Die Initiative ist «gefährlich und täuschend»
Der Bundesrat spricht sich gegen die Volksinitiative «Abtreibung ist Privatsache» aus. Alain Berset kritisiert das Argument der Kosteneinsparung.

Der Bundesrat lehnt die Volksinitiative «Abtreibungsfinanzierung ist Privatsache» vehement ab. Sie sei «gefährlich und täuschend», sagte Bundesrat Alain Berset vor den Medien in Bern. Das Argument der Kosteneinsparung lässt er nicht gelten.

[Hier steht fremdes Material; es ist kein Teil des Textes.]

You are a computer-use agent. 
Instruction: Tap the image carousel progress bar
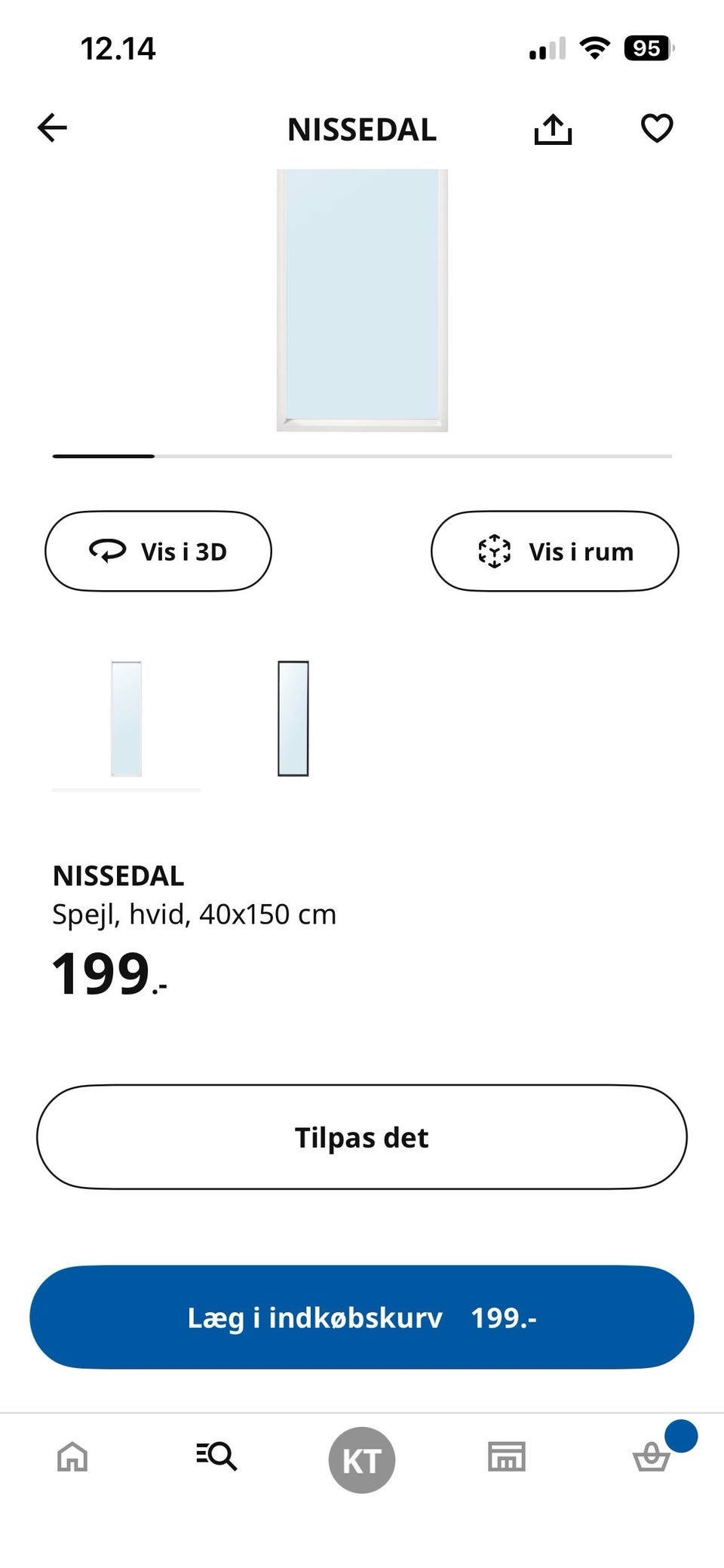(x=362, y=457)
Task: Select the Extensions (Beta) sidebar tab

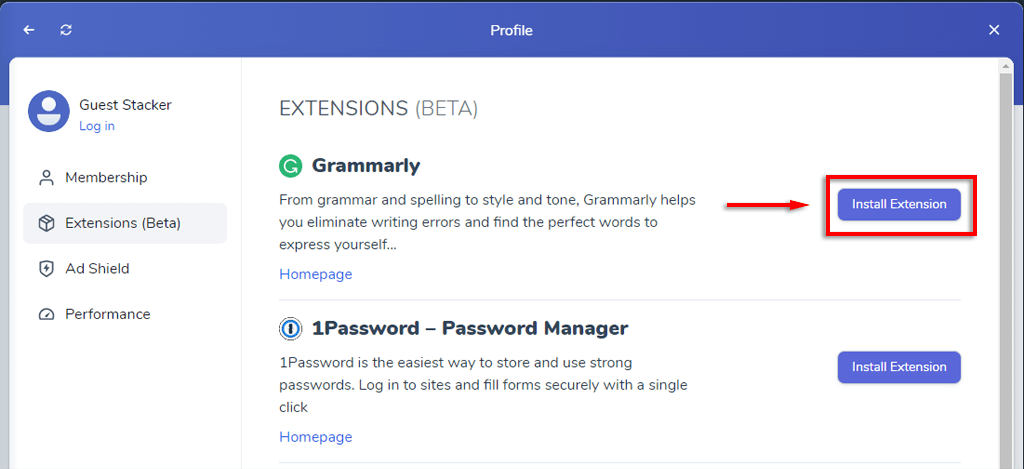Action: tap(125, 223)
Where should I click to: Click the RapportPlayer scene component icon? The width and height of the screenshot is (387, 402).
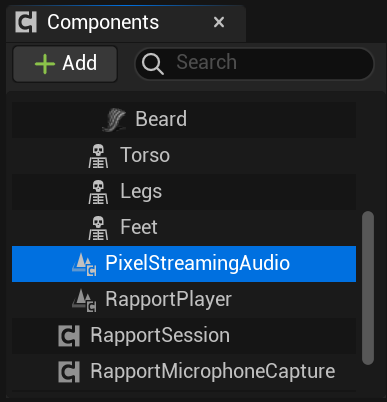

Die von den Initianten angestrebten Einsparungen beliefen sich auf etwa 8 Millionen Franken oder 3 Promille der Gesundheitsausgaben zulasten der Grundversicherung, erklärte Berset. Die tatsächlichen Kosten für die Krankenkassen fielen jedoch wegen Franchise und Selbstbehalt tiefer aus.
Primär geht es um moralische Fragen
Die Volksinitiative wurde mit 111'000 Unterschriften eingereicht und kommt am 9. Februar zur Abstimmung. Die Initianten aus religiös-konservativen Kreisen fordern, dass Abtreibungen – unter Vorbehalt weniger Ausnahmen – nicht mehr durch die obligatorische Krankenversicherung bezahlt werden.
Primär geht es ihnen aber um moralische Fragen: Wer aus Gewissensgründen Abtreibungen ablehne, solle sich nicht an der Finanzierung derselben beteiligen müssen, halten sie fest. Die Initiative wird von der SVP, der EVP und der EDU unterstützt. Im Komitee sitzen auch Politikerinnen und Politiker der CVP und der FDP.
Gesellschaftlicher Konsens in Gefahr
Für den Gesundheitsminister stellen die Initianten einen gesellschaftlichen Konsens infrage – mit «schwerwiegenden Folgen für Frauen». Der Bundesrat sei daher «in keinem Punkt mit der Initiative einverstanden». Berset erinnerte daran, dass vor 11 Jahren das Volk der Fristenregelung und der Kostenübernahme durch die Grundversicherung deutlich zugestimmt habe. Damit sei der Schwangerschaftsabbruch entkriminalisiert worden.
Das aktuelle System garantiere die medizinische Qualität des Eingriffs, optimale Unterstützung der Frau und eine präzise Rechtsprechung, erklärte Berset. Jede Frau müsse vor dem Eingriff eingehend beraten und aufgeklärt sowie über kostenlose Hilfe informiert werden.
«Frauen, die vor der schwierigen und komplizierten Entscheidung eines Schwangerschaftsabbruchs stehen, sollen nicht zusätzlich durch finanzielle Überlegungen unter Druck gesetzt werden», mahnte Berset.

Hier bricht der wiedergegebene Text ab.